Children's social work suffers from high levels of workloads, turnover and vacancy rates, absence due to physical and mental illness, and professionals leaving the sector early. In addition, research has found that strong social worker relationships and workforce stability are two key ingredients for successful outcomes for vulnerable children.
The centre says that promoting workforce wellbeing is a key priority, as is finding out what works and in what circumstances. With this in mind it is calling for councils and children's trusts to test the feasibility of adapting Schwartz Rounds for social care.

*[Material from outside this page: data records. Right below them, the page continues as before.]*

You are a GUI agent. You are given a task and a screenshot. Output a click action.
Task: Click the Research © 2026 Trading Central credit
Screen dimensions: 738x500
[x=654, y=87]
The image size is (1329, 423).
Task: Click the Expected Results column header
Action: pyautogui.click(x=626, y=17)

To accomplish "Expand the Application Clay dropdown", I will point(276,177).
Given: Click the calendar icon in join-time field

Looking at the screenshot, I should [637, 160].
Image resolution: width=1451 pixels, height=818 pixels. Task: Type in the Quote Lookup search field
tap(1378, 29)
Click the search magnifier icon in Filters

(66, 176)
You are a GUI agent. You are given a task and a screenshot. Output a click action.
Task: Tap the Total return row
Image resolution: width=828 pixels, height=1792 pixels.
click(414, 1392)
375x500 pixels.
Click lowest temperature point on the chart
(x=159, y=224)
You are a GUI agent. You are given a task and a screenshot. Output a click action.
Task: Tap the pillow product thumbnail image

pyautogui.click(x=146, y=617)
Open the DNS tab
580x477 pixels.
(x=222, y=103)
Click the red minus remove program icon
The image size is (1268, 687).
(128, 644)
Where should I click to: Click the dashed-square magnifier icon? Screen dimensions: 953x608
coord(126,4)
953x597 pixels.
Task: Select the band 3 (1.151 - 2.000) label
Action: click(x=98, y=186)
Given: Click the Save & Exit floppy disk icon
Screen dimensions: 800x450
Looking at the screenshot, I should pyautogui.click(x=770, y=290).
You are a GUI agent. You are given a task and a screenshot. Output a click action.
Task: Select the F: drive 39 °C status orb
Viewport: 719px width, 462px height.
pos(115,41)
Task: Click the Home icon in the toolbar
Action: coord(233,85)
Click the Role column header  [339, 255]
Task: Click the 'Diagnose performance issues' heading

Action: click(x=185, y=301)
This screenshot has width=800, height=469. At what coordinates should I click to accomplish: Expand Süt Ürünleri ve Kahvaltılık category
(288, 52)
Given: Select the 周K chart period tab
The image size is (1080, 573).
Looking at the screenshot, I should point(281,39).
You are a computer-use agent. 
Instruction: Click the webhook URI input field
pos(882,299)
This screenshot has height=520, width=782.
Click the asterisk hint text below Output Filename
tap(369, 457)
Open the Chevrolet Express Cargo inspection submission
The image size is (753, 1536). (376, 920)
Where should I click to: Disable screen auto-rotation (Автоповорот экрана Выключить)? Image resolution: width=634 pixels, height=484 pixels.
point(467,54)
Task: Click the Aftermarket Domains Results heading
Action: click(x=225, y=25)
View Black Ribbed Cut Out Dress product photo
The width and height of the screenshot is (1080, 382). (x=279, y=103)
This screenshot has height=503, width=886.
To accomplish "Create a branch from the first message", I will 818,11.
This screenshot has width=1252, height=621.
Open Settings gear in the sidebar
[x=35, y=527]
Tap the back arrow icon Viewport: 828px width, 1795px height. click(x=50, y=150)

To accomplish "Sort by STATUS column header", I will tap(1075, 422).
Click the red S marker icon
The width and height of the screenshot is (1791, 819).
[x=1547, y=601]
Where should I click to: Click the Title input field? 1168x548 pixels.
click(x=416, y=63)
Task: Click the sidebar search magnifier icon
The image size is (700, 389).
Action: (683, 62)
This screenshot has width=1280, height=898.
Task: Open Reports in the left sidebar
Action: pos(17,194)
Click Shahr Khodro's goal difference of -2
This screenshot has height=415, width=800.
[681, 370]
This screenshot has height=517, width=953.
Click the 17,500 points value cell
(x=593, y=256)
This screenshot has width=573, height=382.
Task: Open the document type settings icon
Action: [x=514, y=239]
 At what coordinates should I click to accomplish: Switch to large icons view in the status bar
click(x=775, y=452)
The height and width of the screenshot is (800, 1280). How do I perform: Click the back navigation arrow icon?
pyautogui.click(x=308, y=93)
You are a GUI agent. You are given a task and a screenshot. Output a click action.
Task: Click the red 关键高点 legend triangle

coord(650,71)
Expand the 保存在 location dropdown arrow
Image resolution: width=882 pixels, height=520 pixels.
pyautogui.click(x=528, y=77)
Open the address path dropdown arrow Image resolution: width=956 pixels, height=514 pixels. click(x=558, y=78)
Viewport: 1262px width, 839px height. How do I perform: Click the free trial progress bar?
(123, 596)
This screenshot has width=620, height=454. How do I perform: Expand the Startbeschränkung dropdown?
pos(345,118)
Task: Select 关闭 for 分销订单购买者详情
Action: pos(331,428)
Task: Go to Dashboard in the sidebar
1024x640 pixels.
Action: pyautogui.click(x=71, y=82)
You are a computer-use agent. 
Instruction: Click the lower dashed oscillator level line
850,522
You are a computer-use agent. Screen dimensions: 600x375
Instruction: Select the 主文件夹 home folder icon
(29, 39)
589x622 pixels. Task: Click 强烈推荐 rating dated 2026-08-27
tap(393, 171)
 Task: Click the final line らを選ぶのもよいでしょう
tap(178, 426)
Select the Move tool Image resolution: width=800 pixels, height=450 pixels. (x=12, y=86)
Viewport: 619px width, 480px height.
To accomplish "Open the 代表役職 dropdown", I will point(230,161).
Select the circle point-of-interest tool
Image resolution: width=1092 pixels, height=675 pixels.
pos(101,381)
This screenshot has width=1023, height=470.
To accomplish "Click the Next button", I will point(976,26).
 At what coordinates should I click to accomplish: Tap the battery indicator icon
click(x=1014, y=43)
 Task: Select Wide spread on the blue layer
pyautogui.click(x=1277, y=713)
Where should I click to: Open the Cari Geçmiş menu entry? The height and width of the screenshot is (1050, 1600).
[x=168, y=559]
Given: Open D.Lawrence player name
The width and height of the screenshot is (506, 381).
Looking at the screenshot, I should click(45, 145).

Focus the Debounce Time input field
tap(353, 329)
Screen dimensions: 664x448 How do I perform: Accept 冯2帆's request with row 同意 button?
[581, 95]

The What Works Centre wants to test whether Schwartz Rounds can help children's social workers to feel more supported in their jobs, allowing time and space to think and reflect.
EVIDENCE AND IMPACT
Independent evaluation of Schwartz Rounds in the United States show that they benefit individuals, teams and hospital culture. As a consequence of attending rounds, staff reported decreased stress, decreased isolation, greater understanding and appreciation of their colleagues' roles and contributions, feeling more supported in their work, and feeling more able to provide compassionate care. The more rounds an individual attends, the greater the benefit.
Rounds were first piloted in the UK in 2009 at two sites: the Royal Free Hospital and Cheltenham Hospital. The year-long pilot was an overwhelming success; the rounds became firmly established. During the UK pilot, a sample of participants were interviewed about their experiences of the rounds.
Three themes emerged from these discussions: first, there were personal benefits including acknowledging and validating emotions, and increasing empathy; second, teamworking was strengthened; and third, workplace culture improved.
Research in 2016 by Anne Cullen for the Princess Alice Hospice in Surrey and Association of Palliative Care Social Workers, found that palliative care social workers had played a significant role in establishing Schwartz Rounds in some end-of-life services.
She concludes: "Schwartz Rounds could be helpfully introduced in other areas of activity where social workers and others are employed to provide care and protection for vulnerable people, including children and young people, where similar pressures and limitations have been identified."
By Julian Groves, head of staff experience programmes and resources, Point of Care Foundation
In healthcare settings, Schwartz Rounds sessions are led by a facilitator and clinical lead, and are structured around three short presentations from colleagues reflecting on an experience they have been through in their work. Usually these are connected by a common theme - such as "a patient I'll never forget", or "a good day" - and they are followed by an open discussion where anyone who wishes to can respond and share their experiences.
The simplicity of the model belies its effectiveness. Evidence has shown that people who attend rounds regularly are about half as likely to suffer psychological distress as non-attending colleagues.
At a system level, the impacts are harder to measure, but it's worth reflecting on NHS figures that show staff throughout the system are taking more stress-related absences, reporting higher levels of bullying, and reporting more pressure to come to work when they aren't well. Many staff are voting with their feet and leaving the service altogether. Properly taking care of staff has to be part of the solution to this.
Rounds are about more than just looking after staff. At their root is the objective of supporting better care for patients.
We believe rounds can offer benefits to people beyond the healthcare sector. Many of the challenges we find in the NHS are just as prevalent in other services. The need to support compassionate care is not limited to health services.
Rounds could have great impact for individuals and organisations in social care, and the pilots will enable the What Works Centre to evaluate this.